## Work instructions
Please print each of the entries below exactly.

******

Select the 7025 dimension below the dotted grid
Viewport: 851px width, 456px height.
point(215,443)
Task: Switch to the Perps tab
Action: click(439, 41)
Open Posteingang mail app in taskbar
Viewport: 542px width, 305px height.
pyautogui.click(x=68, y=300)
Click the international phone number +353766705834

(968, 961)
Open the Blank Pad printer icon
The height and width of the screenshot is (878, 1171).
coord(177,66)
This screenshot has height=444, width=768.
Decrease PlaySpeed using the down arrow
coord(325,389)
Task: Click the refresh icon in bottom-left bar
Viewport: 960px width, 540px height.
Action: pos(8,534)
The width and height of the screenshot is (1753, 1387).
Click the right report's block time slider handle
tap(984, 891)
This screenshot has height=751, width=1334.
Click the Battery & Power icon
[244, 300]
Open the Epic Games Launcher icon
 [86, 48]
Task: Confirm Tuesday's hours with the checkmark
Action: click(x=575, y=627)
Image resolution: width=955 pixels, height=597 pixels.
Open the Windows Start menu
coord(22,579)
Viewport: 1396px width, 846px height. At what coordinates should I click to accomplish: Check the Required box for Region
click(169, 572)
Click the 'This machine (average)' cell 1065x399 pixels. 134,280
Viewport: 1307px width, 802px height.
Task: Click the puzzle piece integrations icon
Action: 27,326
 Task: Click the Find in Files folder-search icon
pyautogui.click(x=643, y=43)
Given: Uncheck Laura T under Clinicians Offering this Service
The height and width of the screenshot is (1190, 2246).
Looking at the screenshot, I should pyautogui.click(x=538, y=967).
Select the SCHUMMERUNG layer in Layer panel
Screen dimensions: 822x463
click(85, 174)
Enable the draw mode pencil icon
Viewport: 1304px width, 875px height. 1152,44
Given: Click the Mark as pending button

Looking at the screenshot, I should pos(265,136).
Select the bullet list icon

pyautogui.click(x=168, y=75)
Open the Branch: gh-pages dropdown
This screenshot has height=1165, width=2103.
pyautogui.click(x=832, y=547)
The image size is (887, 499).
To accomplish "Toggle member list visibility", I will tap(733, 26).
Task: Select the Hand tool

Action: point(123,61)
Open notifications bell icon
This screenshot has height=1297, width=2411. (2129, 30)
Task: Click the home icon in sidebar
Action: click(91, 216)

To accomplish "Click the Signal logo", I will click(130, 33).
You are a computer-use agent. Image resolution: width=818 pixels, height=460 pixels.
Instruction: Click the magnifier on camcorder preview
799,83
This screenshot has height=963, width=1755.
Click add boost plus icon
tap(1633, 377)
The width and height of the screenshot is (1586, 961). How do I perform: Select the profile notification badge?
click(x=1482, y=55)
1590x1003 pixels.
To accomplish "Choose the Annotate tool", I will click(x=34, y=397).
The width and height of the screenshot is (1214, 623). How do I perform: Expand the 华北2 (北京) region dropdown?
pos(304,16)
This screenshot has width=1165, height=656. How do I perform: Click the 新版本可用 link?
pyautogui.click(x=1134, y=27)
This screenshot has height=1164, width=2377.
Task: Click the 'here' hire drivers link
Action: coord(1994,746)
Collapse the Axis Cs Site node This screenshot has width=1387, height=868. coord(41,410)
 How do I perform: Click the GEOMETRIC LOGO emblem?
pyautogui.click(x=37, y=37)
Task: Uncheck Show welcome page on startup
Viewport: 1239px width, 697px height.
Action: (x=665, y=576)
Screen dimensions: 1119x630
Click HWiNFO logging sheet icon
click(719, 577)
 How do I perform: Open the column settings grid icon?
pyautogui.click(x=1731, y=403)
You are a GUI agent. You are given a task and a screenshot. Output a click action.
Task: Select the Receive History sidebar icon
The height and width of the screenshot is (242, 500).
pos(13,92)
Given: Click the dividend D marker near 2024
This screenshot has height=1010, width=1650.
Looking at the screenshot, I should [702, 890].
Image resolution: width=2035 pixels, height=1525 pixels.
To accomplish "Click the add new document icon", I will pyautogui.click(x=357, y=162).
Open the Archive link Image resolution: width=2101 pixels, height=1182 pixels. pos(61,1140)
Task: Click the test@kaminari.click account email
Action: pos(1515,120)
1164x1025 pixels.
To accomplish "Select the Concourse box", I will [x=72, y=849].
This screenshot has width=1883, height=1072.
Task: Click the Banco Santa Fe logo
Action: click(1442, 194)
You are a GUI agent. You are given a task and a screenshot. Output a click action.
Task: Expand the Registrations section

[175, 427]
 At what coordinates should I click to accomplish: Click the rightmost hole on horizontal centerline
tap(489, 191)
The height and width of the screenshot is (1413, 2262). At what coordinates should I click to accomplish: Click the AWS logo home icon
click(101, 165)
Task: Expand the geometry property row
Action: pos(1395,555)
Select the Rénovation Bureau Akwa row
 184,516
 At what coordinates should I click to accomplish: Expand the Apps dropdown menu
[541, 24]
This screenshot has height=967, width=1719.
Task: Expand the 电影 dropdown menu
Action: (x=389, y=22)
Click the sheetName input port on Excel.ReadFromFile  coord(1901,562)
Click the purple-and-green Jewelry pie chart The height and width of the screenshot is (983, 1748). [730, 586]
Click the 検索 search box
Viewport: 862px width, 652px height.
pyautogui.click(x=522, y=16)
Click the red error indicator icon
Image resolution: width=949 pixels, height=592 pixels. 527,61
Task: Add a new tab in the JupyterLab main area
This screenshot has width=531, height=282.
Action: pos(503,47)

******

## Task output
Select the 7025 dimension below the dotted grid
Viewport: 851px width, 456px height.
point(215,443)
Task: Switch to the Perps tab
Action: click(439, 41)
Open Posteingang mail app in taskbar
Viewport: 542px width, 305px height.
pyautogui.click(x=68, y=300)
Click the international phone number +353766705834

(968, 961)
Open the Blank Pad printer icon
The height and width of the screenshot is (878, 1171).
coord(177,66)
This screenshot has height=444, width=768.
Decrease PlaySpeed using the down arrow
coord(325,389)
Task: Click the refresh icon in bottom-left bar
Viewport: 960px width, 540px height.
Action: pos(8,534)
The width and height of the screenshot is (1753, 1387).
Click the right report's block time slider handle
tap(984, 891)
This screenshot has height=751, width=1334.
Click the Battery & Power icon
[244, 300]
Open the Epic Games Launcher icon
 [86, 48]
Task: Confirm Tuesday's hours with the checkmark
Action: click(x=575, y=627)
Image resolution: width=955 pixels, height=597 pixels.
Open the Windows Start menu
coord(22,579)
Viewport: 1396px width, 846px height. At what coordinates should I click to accomplish: Check the Required box for Region
click(169, 572)
Click the 'This machine (average)' cell 1065x399 pixels. 134,280
Viewport: 1307px width, 802px height.
Task: Click the puzzle piece integrations icon
Action: 27,326
 Task: Click the Find in Files folder-search icon
pyautogui.click(x=643, y=43)
Given: Uncheck Laura T under Clinicians Offering this Service
The height and width of the screenshot is (1190, 2246).
Looking at the screenshot, I should pyautogui.click(x=538, y=967).
Select the SCHUMMERUNG layer in Layer panel
Screen dimensions: 822x463
click(85, 174)
Enable the draw mode pencil icon
Viewport: 1304px width, 875px height. 1152,44
Given: Click the Mark as pending button

Looking at the screenshot, I should pos(265,136).
Select the bullet list icon

pyautogui.click(x=168, y=75)
Open the Branch: gh-pages dropdown
This screenshot has height=1165, width=2103.
pyautogui.click(x=832, y=547)
The image size is (887, 499).
To accomplish "Toggle member list visibility", I will tap(733, 26).
Task: Select the Hand tool

Action: point(123,61)
Open notifications bell icon
This screenshot has height=1297, width=2411. (2129, 30)
Task: Click the home icon in sidebar
Action: click(91, 216)

To accomplish "Click the Signal logo", I will click(130, 33).
You are a computer-use agent. Image resolution: width=818 pixels, height=460 pixels.
Instruction: Click the magnifier on camcorder preview
799,83
This screenshot has height=963, width=1755.
Click add boost plus icon
tap(1633, 377)
The width and height of the screenshot is (1586, 961). How do I perform: Select the profile notification badge?
click(x=1482, y=55)
1590x1003 pixels.
To accomplish "Choose the Annotate tool", I will click(x=34, y=397).
The width and height of the screenshot is (1214, 623). How do I perform: Expand the 华北2 (北京) region dropdown?
pos(304,16)
This screenshot has width=1165, height=656. How do I perform: Click the 新版本可用 link?
pyautogui.click(x=1134, y=27)
This screenshot has height=1164, width=2377.
Task: Click the 'here' hire drivers link
Action: coord(1994,746)
Collapse the Axis Cs Site node This screenshot has width=1387, height=868. coord(41,410)
 How do I perform: Click the GEOMETRIC LOGO emblem?
pyautogui.click(x=37, y=37)
Task: Uncheck Show welcome page on startup
Viewport: 1239px width, 697px height.
Action: (x=665, y=576)
Screen dimensions: 1119x630
Click HWiNFO logging sheet icon
click(719, 577)
 How do I perform: Open the column settings grid icon?
pyautogui.click(x=1731, y=403)
You are a GUI agent. You are given a task and a screenshot. Output a click action.
Task: Select the Receive History sidebar icon
The height and width of the screenshot is (242, 500).
pos(13,92)
Given: Click the dividend D marker near 2024
This screenshot has height=1010, width=1650.
Looking at the screenshot, I should [702, 890].
Image resolution: width=2035 pixels, height=1525 pixels.
To accomplish "Click the add new document icon", I will pyautogui.click(x=357, y=162).
Open the Archive link Image resolution: width=2101 pixels, height=1182 pixels. pos(61,1140)
Task: Click the test@kaminari.click account email
Action: pos(1515,120)
1164x1025 pixels.
To accomplish "Select the Concourse box", I will [x=72, y=849].
This screenshot has width=1883, height=1072.
Task: Click the Banco Santa Fe logo
Action: click(1442, 194)
You are a GUI agent. You are given a task and a screenshot. Output a click action.
Task: Expand the Registrations section

[175, 427]
 At what coordinates should I click to accomplish: Click the rightmost hole on horizontal centerline
tap(489, 191)
The height and width of the screenshot is (1413, 2262). At what coordinates should I click to accomplish: Click the AWS logo home icon
click(101, 165)
Task: Expand the geometry property row
Action: pos(1395,555)
Select the Rénovation Bureau Akwa row
 184,516
 At what coordinates should I click to accomplish: Expand the Apps dropdown menu
[541, 24]
This screenshot has height=967, width=1719.
Task: Expand the 电影 dropdown menu
Action: (x=389, y=22)
Click the sheetName input port on Excel.ReadFromFile  coord(1901,562)
Click the purple-and-green Jewelry pie chart The height and width of the screenshot is (983, 1748). [730, 586]
Click the 検索 search box
Viewport: 862px width, 652px height.
pyautogui.click(x=522, y=16)
Click the red error indicator icon
Image resolution: width=949 pixels, height=592 pixels. 527,61
Task: Add a new tab in the JupyterLab main area
This screenshot has width=531, height=282.
Action: pos(503,47)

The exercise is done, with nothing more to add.